Viel Glück und Erfolg bei Sunrise, Christoph Brand!

Dank Fredy und Webonomy erfahre ich die Schweizer Telekom-Branchennews auch hier in Kapstadt. Jens Alder, seit heute CEO der Sunrise Muttergesellschaft TDC, hat Christoph Brand als neuen CEO zur Sunrise geholt! Ein logischer und schlauer Schachzug. Alder dementiert zwar, dass er involviert gewesen sei, doch das glaubt wohl kaum einer…
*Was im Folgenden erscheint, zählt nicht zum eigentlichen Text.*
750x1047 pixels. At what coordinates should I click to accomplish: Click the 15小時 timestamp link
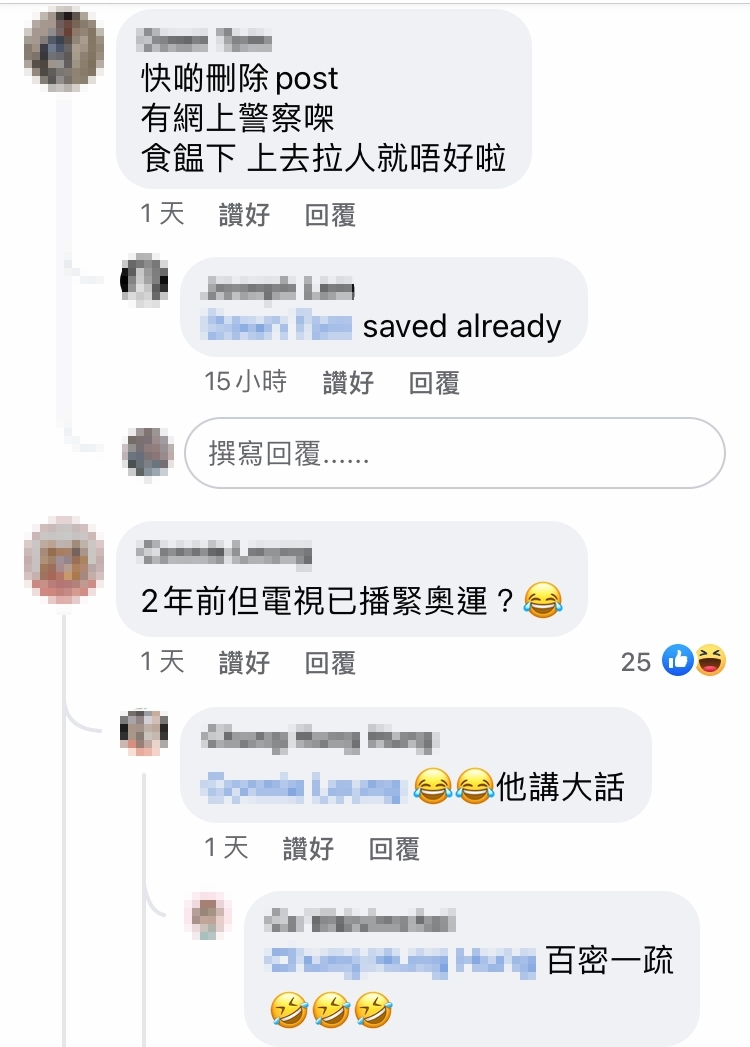coord(245,382)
Ich habe mit Christoph gemeinsame Schul- und Studienjahre in Bern verbracht und ich habe in den letzten zwei Jahren intensiv mit der Sunrise City Center Organisation zusammengearbeitet. Aus der heutigen Ferne scheint mir, dass das hervorragend passt! Christoph Brand ist ein hochintelligenter und kompetenter Telecom Manager. Wenn einer mehr Ordnung und Effizienz in das ewige Reorganisationschaos von sunrise bringen kann, dann er. Und es gibt wohl keine bessere Wahl für Sunrise, um Swisscom noch viel erfolgreicher zu konkurrenzieren! Sorry, lieber Webonomy, da wird der Swisscom auch ein Heer von Anwälten nicht viel nützen – ein allfällig vorhandenes Konkurrenzverbot lässt sich in der Praxis kaum je durchsetzen. Swisscom kann sich also auf einen Generalangriff gefasst machen in den nächsten Jahren ;-) Dem Konsumenten kann’s recht sein, eine stärkere und innovativere Sunrise würde dem Schweizer Markt nur gut tun. Also, viel Glück und Erfolg bei Sunrise und beim Aufmischen des Schweizer Telecom Markts, Christoph!